## What this task involves:
Copy out word for word everything from the start of the listing down to the line containing "(x=128, y=66)", including that line.
[START OF Dataset records]
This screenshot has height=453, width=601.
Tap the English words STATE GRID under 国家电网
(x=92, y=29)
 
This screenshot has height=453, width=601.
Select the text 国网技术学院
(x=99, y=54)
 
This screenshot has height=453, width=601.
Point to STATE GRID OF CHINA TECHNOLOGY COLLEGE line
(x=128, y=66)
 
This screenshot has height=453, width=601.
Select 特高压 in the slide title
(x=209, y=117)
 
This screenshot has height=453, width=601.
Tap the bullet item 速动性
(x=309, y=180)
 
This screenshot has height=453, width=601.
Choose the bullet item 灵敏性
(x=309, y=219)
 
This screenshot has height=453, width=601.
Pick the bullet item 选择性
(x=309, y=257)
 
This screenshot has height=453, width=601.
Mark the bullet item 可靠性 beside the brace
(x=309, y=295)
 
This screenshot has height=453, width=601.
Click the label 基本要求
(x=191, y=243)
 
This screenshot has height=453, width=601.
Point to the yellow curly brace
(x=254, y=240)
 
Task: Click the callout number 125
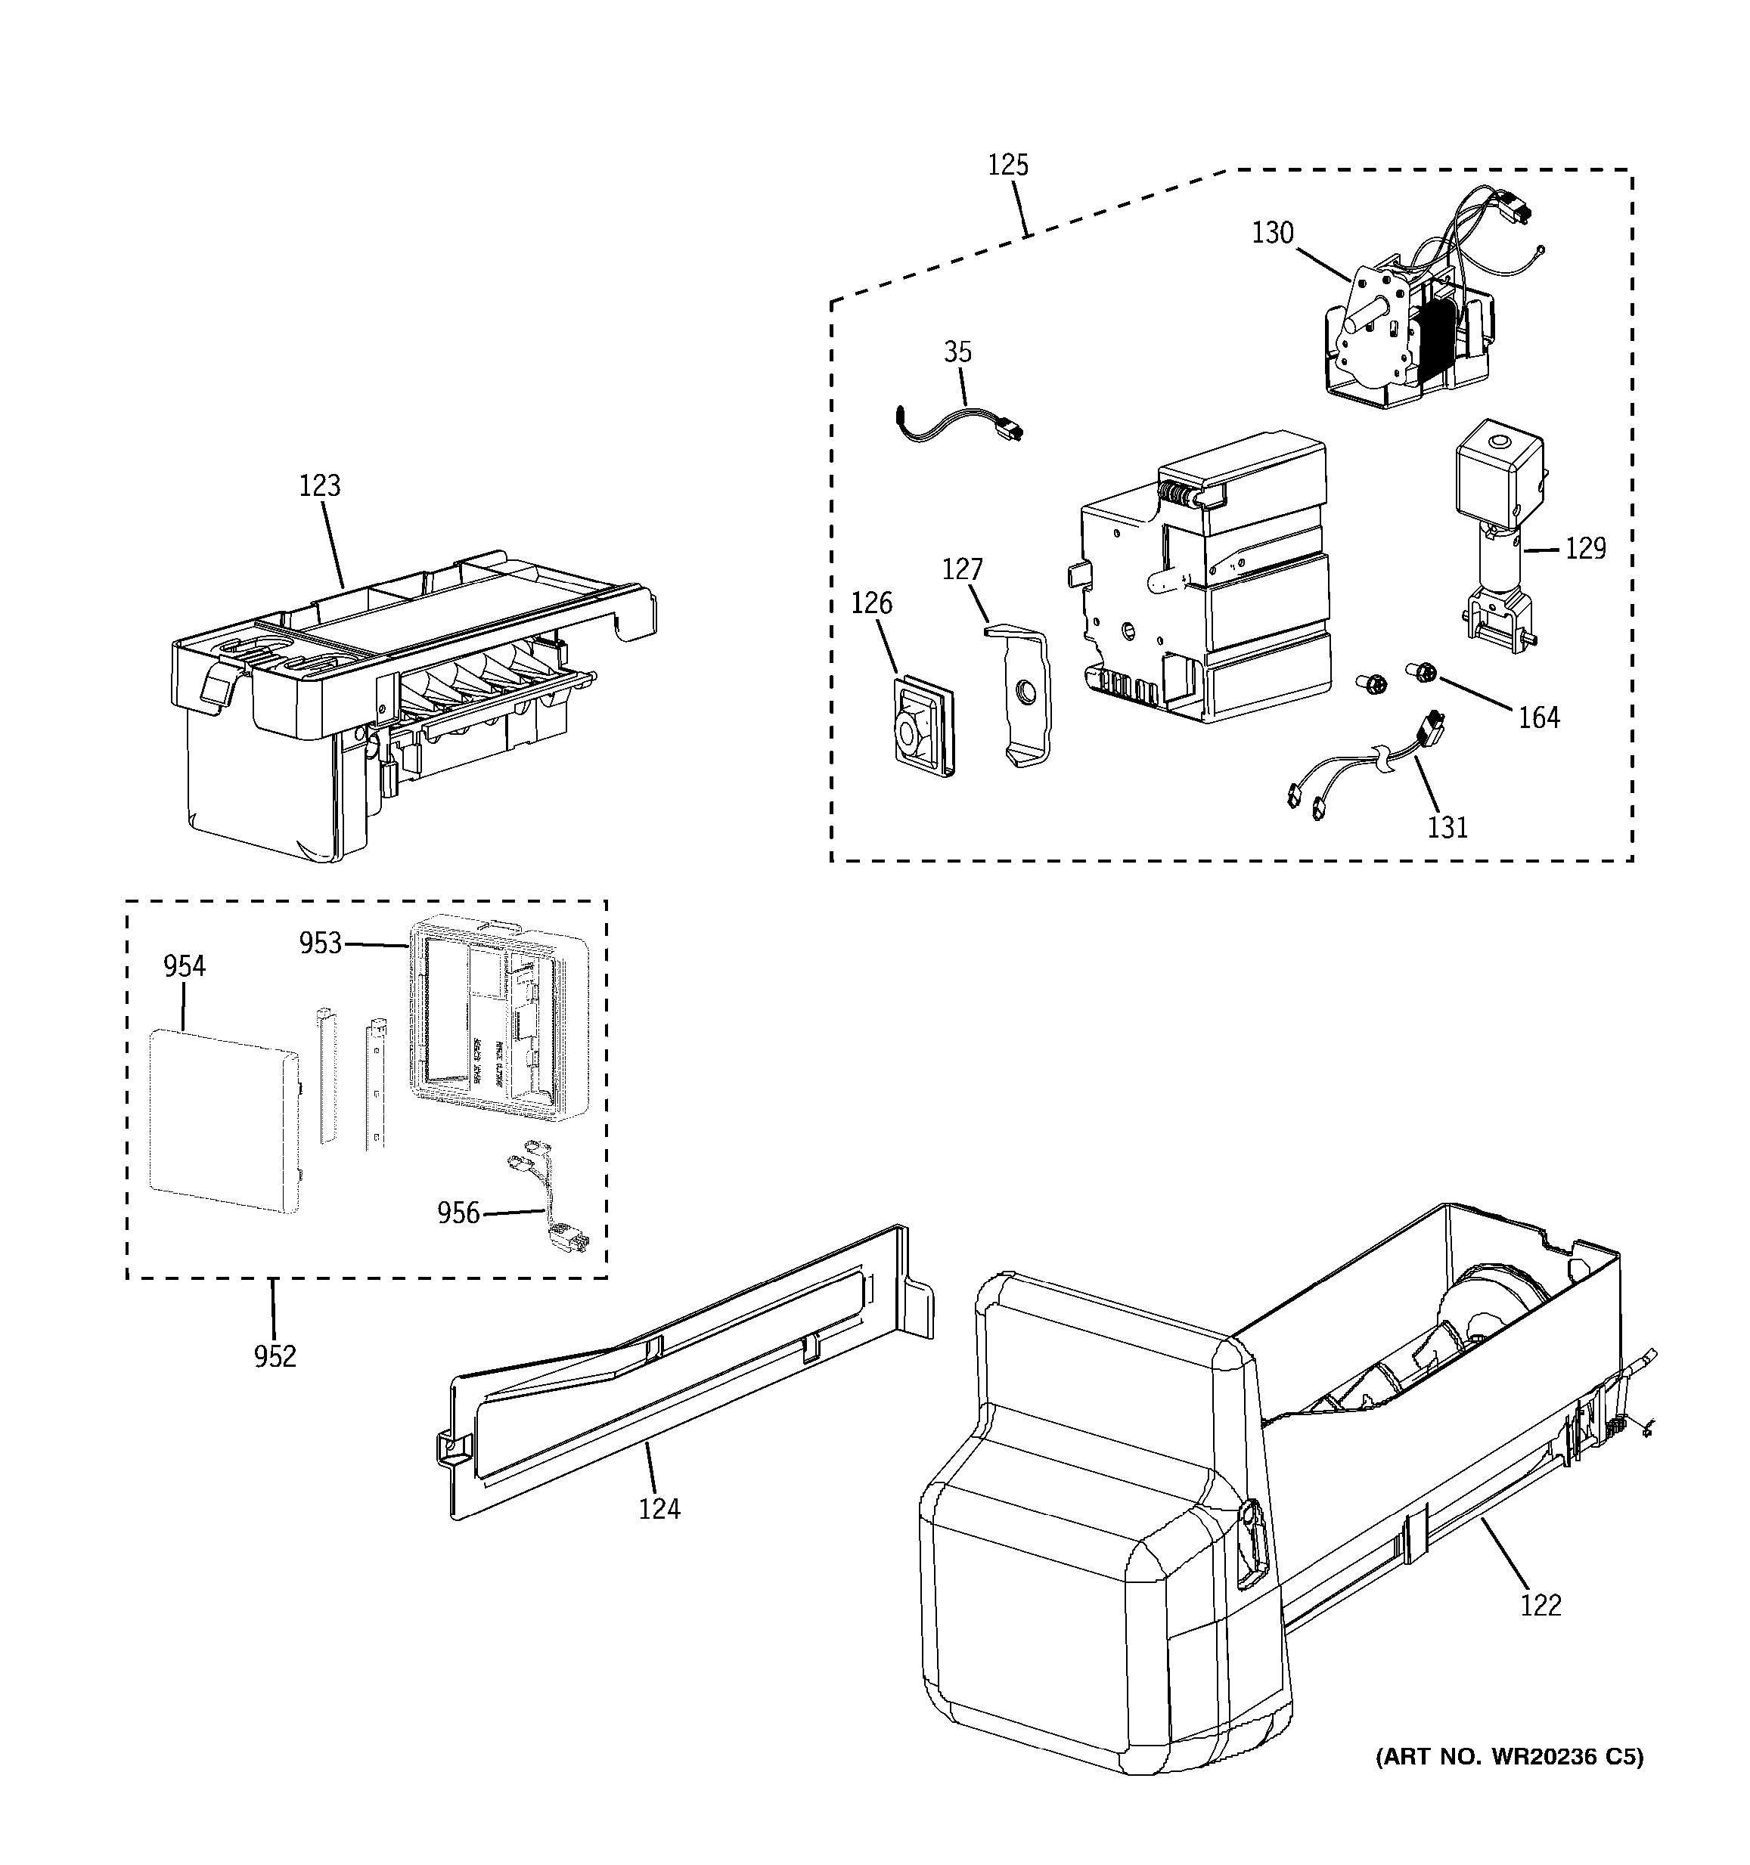coord(1008,165)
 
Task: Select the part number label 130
coord(1272,233)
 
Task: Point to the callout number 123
coord(319,486)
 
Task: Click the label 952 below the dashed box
coord(275,1356)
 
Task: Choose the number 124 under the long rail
coord(659,1508)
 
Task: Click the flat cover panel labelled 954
coord(223,1121)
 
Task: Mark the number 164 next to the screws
coord(1539,717)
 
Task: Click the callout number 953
coord(320,943)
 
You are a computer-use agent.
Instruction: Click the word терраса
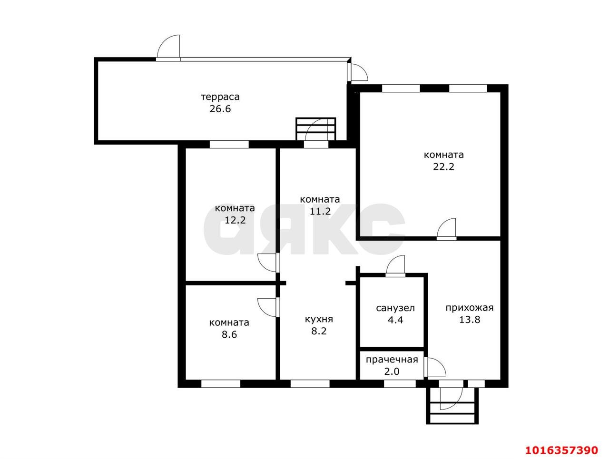click(x=220, y=97)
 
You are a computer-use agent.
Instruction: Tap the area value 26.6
click(x=220, y=109)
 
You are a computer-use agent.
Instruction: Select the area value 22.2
click(x=443, y=166)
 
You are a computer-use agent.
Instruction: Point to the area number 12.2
click(x=235, y=220)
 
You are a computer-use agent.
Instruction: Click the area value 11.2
click(x=320, y=211)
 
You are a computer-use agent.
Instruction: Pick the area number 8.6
click(x=229, y=334)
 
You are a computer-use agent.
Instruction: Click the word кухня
click(x=319, y=319)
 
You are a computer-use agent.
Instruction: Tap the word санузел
click(x=395, y=308)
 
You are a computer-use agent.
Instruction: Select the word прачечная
click(x=392, y=360)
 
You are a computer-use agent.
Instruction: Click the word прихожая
click(x=470, y=308)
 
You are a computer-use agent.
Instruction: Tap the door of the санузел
click(x=395, y=266)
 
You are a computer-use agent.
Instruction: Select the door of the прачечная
click(x=435, y=367)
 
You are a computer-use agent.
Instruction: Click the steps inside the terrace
click(x=316, y=129)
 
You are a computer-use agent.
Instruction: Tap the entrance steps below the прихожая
click(x=452, y=406)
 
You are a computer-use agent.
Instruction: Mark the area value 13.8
click(x=470, y=320)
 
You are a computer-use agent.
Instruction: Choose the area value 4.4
click(x=395, y=320)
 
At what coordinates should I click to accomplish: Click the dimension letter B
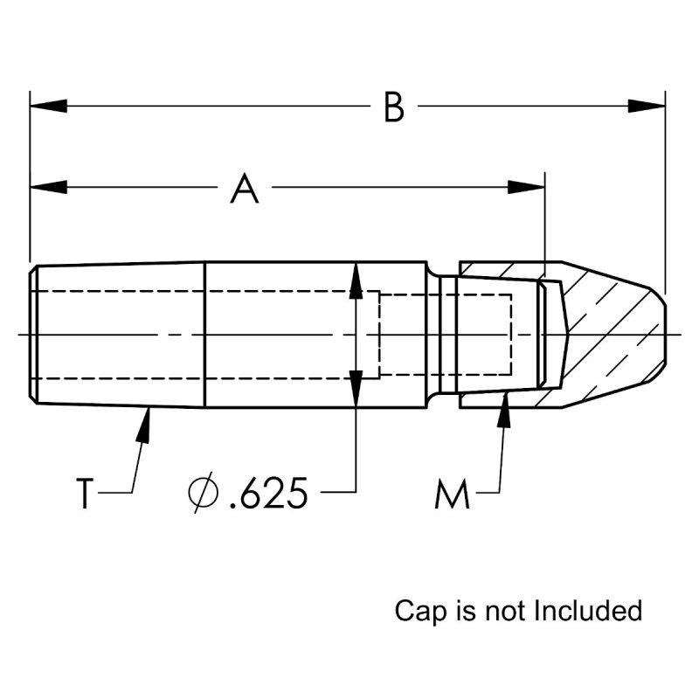(394, 108)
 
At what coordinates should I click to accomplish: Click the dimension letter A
(246, 189)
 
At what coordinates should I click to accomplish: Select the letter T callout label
(84, 494)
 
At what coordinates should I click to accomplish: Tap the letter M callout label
(453, 496)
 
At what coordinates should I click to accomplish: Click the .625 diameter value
(267, 495)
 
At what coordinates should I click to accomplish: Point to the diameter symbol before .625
(203, 495)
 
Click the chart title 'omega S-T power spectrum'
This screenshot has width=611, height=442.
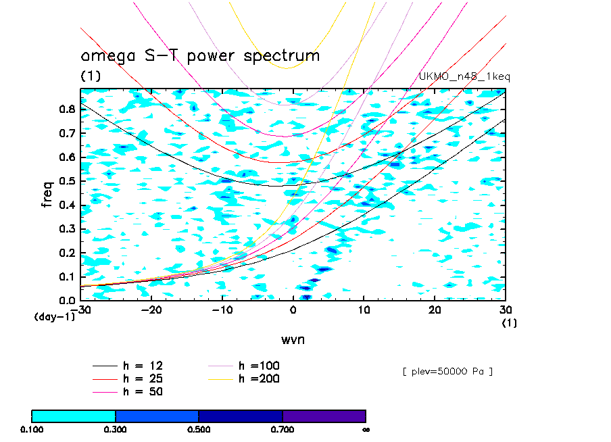pos(200,56)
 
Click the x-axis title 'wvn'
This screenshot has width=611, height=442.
pos(293,339)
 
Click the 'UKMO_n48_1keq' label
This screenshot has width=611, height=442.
pos(465,77)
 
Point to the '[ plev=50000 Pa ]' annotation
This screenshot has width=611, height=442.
pos(447,372)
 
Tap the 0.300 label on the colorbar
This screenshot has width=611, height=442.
pos(116,429)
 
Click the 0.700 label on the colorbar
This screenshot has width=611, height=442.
pos(283,429)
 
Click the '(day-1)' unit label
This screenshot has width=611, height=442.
pos(54,317)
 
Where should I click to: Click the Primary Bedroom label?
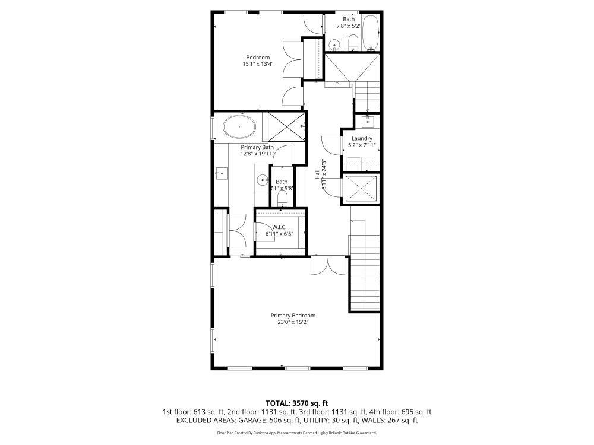tap(293, 315)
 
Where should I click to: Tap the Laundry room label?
tap(362, 138)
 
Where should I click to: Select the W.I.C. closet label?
tap(280, 227)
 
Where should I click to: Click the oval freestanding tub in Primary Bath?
tap(240, 126)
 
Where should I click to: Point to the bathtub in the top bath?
tap(371, 33)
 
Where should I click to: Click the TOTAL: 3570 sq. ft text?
tap(296, 403)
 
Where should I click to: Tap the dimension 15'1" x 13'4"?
tap(258, 64)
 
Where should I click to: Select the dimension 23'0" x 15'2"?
tap(293, 322)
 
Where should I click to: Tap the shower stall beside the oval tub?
tap(284, 126)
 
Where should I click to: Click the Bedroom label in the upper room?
tap(258, 58)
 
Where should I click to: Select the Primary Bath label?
tap(257, 147)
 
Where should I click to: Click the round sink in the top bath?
tap(334, 44)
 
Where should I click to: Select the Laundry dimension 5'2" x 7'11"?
tap(362, 145)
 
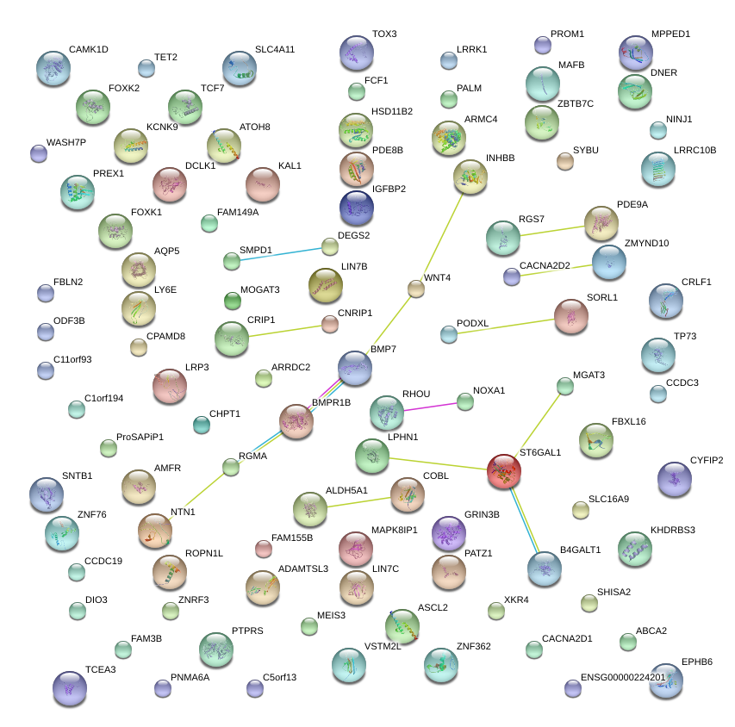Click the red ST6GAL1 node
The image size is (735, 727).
point(504,471)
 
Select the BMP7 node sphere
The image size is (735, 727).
point(355,368)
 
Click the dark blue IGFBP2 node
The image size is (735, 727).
point(357,208)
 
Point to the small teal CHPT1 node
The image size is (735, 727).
point(202,424)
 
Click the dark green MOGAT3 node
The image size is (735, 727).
point(233,301)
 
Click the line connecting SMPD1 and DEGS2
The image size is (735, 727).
point(281,254)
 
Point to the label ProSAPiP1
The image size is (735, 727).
point(140,438)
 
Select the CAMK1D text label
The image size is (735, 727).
point(89,49)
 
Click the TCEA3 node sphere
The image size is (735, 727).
point(70,687)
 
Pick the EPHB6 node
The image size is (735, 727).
point(665,680)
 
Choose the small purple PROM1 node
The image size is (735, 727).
point(542,45)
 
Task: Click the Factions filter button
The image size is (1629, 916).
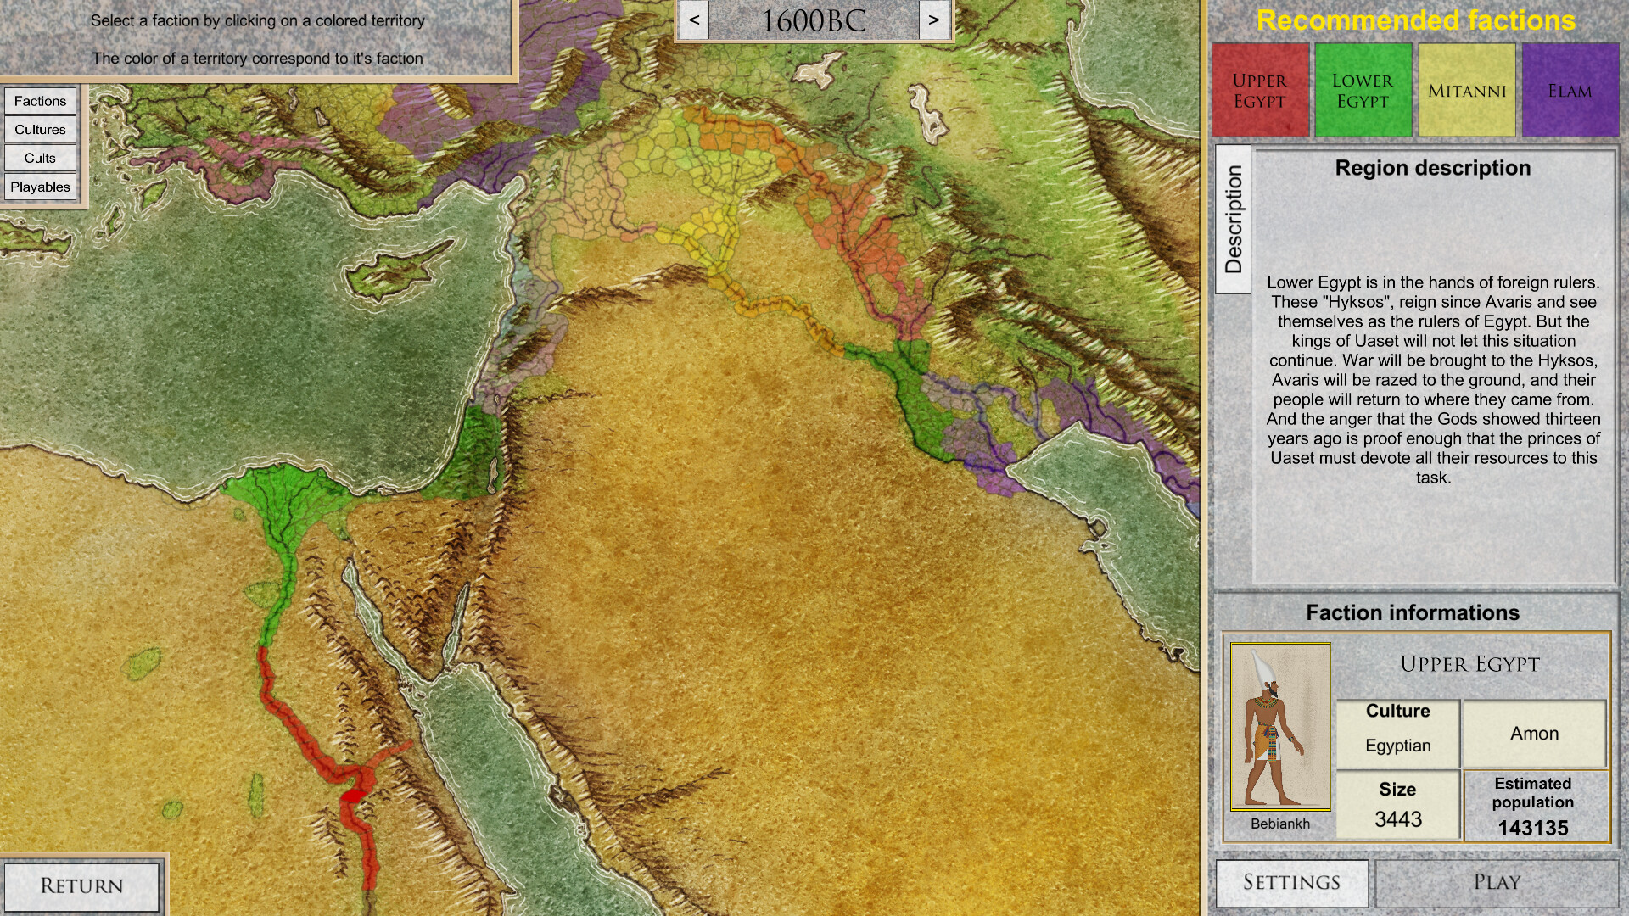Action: (x=40, y=101)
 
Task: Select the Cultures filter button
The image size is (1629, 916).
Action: (x=40, y=130)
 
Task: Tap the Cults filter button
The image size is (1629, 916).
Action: (x=40, y=158)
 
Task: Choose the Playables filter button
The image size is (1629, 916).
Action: (x=40, y=187)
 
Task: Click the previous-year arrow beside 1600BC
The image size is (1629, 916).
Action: (x=694, y=20)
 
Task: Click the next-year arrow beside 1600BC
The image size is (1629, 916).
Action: (x=933, y=20)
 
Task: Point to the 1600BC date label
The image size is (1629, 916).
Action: (x=813, y=21)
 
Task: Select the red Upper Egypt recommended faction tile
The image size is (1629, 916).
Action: (x=1260, y=91)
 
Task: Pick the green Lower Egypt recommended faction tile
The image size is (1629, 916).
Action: (x=1363, y=91)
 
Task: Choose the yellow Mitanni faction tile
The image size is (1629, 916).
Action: (x=1466, y=91)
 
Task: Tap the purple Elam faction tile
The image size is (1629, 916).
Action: (x=1570, y=91)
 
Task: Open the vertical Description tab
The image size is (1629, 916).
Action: (x=1234, y=220)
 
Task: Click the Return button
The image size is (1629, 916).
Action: (x=81, y=885)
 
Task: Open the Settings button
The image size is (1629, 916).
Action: (x=1291, y=883)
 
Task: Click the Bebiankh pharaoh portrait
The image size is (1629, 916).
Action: (x=1279, y=727)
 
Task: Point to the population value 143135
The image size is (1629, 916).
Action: (x=1532, y=828)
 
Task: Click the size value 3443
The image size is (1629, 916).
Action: (x=1397, y=819)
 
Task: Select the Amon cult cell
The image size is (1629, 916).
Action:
[END OF Dataset records]
## Right answer:
This screenshot has height=453, width=601.
Tap the English words STATE GRID under 国家电网
(x=92, y=29)
 
This screenshot has height=453, width=601.
Select the text 国网技术学院
(x=99, y=54)
 
This screenshot has height=453, width=601.
Point to STATE GRID OF CHINA TECHNOLOGY COLLEGE line
(x=128, y=66)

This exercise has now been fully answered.